Сразу же перед его духовным взором раздвинулась, словно завеса, стена дома, и за нею он увидел пустоту, никчемность и смешную тривиальность своей жертвы. С минуту оглядывал он все от начала до конца, сверху донизу. Все, что он делал тут, поглотит земля так же, как поглощает она дождь, так же, как поглощает она кровь застреленного человека, – и все исчезнет. Не останется и следа. Кто в силах отличить дерево, вспоенное дождем, от дерева, выросшего на крови? Чьи очи прольют слезу? Чья грудь вздохнет? Последний проблеск твердости угас во тьме.
– Не пойду больше никуда! – проговорил он вслух, точно проклиная несчастных, которые ждали, когда же раздастся шорох его шагов. Он повалился навзничь и закрыл глаза.
– Подыхайте! Мне все равно. Теперь и я, наконец, побездельничаю.
Князь закутался в старую зеленую военную шинель и стал сжиматься и выпрямляться, стараясь унять дрожь. Он заснул мертвым сном…

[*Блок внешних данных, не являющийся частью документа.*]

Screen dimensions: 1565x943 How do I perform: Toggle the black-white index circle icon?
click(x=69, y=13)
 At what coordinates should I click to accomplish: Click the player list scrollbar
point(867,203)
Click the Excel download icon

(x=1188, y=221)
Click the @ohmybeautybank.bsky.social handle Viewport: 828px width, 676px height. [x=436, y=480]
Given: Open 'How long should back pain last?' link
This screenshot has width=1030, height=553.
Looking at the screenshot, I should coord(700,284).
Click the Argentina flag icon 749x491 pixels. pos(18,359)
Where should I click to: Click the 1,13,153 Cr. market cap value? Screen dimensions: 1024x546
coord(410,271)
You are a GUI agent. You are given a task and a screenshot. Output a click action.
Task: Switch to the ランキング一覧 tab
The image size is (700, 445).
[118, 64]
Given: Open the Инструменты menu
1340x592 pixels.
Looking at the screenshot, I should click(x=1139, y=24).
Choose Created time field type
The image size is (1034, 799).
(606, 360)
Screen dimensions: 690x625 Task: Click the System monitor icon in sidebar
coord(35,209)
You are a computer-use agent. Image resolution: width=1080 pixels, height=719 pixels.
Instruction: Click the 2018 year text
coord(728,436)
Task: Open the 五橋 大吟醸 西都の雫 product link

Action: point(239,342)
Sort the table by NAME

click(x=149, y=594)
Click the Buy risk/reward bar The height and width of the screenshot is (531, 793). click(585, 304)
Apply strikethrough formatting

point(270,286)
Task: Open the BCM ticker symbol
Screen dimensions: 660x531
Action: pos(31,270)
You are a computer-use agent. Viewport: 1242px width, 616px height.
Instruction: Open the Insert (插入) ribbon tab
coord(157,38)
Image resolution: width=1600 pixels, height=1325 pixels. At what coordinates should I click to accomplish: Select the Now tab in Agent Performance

Вдруг прогремел орудийный залп. Окна ходуном заходили в петлях. Зазвенели жалобно стекла. От шума, который едва уловимо отдался в стенах, они затряслись, как в тифозной лихорадке. В дымоходах с грохотом обрушились пласты сажи.
– Вот оно, – прошептал князь.
В ту же минуту он откинул полы шинели и встал. По старой привычке, умывшись, он сел за дорожный туалет, последнюю изящную вещь, тщательно побрился и причесался. Потом, уже под аккомпанемент нескольких десятков пушек, он старательно почистил мундир. Когда князь вышел на улицу, канонада уже была неслыханная. Он так хорошо знал голоса пушек, которые зависят от удаленности их, что сразу отличил батарею Ределя и единороги[267] Аксамитовского от отрывистого лая орудий Моне[268] из крепости и Якубовского из Сан-Джорджо. Вот звенят снаряды с бастиона Сан-Алексис, с бастиона Лютерьен, с retranchements Charles…[269] Князь шел по улице Гарети и машинально, почти бездумно считал залпы. Он прятался от солнца. Под стенами уже легли итальянские безжизненные тени, точно плащи, неподвижно повисшие на голых стенах. На улицах ни живой души. То тут, то там из-под ворот выглядывала курчавая голова уличного мальчугана, или в темные сени пряталась испуганная женщина. Князь, за четыре месяца привыкший к постоянному грохоту пушек, шел медленно, свесив голову на грудь.